"My time is short noo," he replied in a moaning voice; "but, oh! this will be sad news to my auld faither. My death will bring sorrow and dule on his grey hairs. And then there is Jessie—Jessie Cavers o' the Inch-house, at Avonside!" He began to sob, and his tears mingled with his blood. He sunk back exhausted, and lay still for a short time, during which he muttered to himself,—"The gowden braid—her lock o' hair! An ill omen,—cut in twa by a sabre at Orthez. O Jessie! my sweet wee love, maun we never meet mair?"

"Maister Ronald!" said he, in a quivering voice, "see that Jessie gets a' my back pay. There's three months o't gane, come the neist Lord's-day. Let her put it to her tocher,—'twill help her to get anither love. I release her frae the troth she gaed to me. Alake—" And his voice died away in a gentle wail.

"Evan, this money,—hear me; this pay you speak of,—shall I not give it to your father, rather than this Jessie Cavers, who may, perhaps, have forgotten you?"

"She never will forget me!" cried Iverach, with an impetuosity which caused the gore to rush from his wound and mouth fearfully. "If I thocht she had proved fause to her plichted aith, I wad haunt her till her dyin' day. Yird an' stane wadna' haud me! But my faither,—gie him this, sir; for he wad fling siller into the loch, as if it burnt his hand."
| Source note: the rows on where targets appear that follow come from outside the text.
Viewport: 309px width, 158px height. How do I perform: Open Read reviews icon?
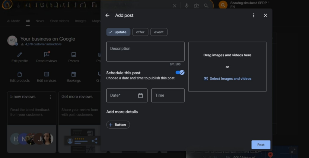click(x=46, y=54)
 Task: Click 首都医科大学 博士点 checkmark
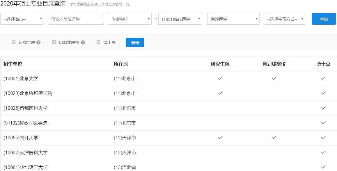pyautogui.click(x=323, y=108)
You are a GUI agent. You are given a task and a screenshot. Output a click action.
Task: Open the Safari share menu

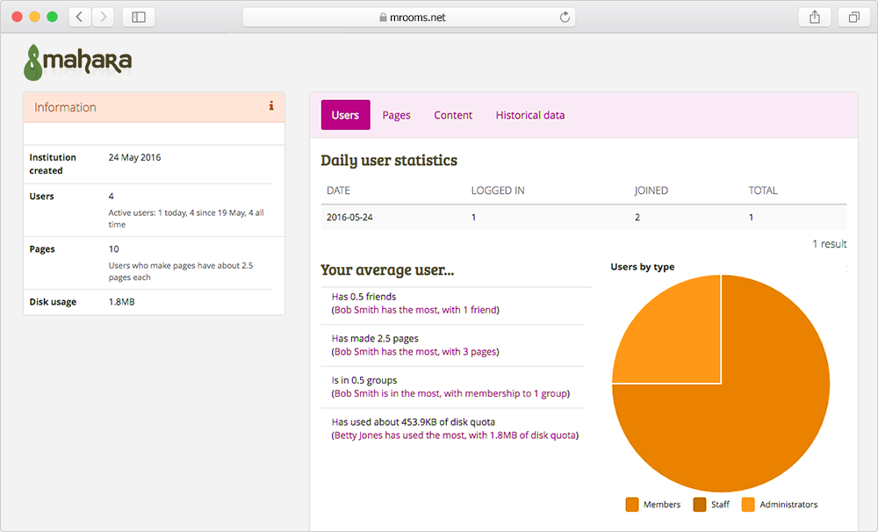click(x=815, y=17)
He undid from his bonnet the regimental badge which fastened the black cockade and upright green feather. It was a wreath of thistles, encircling a Sphynx, and the word Egypt stamped in brass. "Gie—gie him this: he will wear it for my sake,—the sake o' his Evan Bean. And now, Heaven bless ye, Maister Ronald, and grant that ye may live lang and happily after I'm gane to dust, and the grass o' many a year has grown and withered ower me. Ye've been a kind maister,—a gude friend,—and a gude officer to me. God bless Colonel Cameron, and every officer and private man in the regiment! I thocht to have been spared to gang hame wi' ye a' to auld Scotland; but that hath been ordained itherways. But—but—"

His voice failed him again, and his eyes grew dull and glassy, while his face became overspread with the livid hue of death, and assumed that expression which is terrible to look upon. On a sudden he started, and seemed to gaze intently on some distant object.

"Evan!" said Stuart in astonishment. "What see you, that you gaze thus?"

"My faither the piper," said he in a breathless voice, while he grasped Ronald convulsively with one hand, and with the other pointed to some vision of his imagination. "'Tis my faither!" he added, in a voice thrilling with death and delight. "He comes to find me in the deid-thraw! Yonder, yonder he comes,—doon by the dyke-side. His pipes a' braw wi' ribbons frae the drones, and his tartan plaid waving behind him!"

Startled by the energy of the dying soldier, Ronald looked in the direction pointed out. No such appearance was visible to him; but there lay the broad bosom of the Garonne, refulgent with the noon-day sun,—sweeping in watery majesty past the towers and spires of Toulouse, and disappearing among the deep forests, which were resounding with the clang of the battle that was waged hotly and fiercely before the walls of the city.

"Evan," said he, mournfully, "I see not the figure you mention."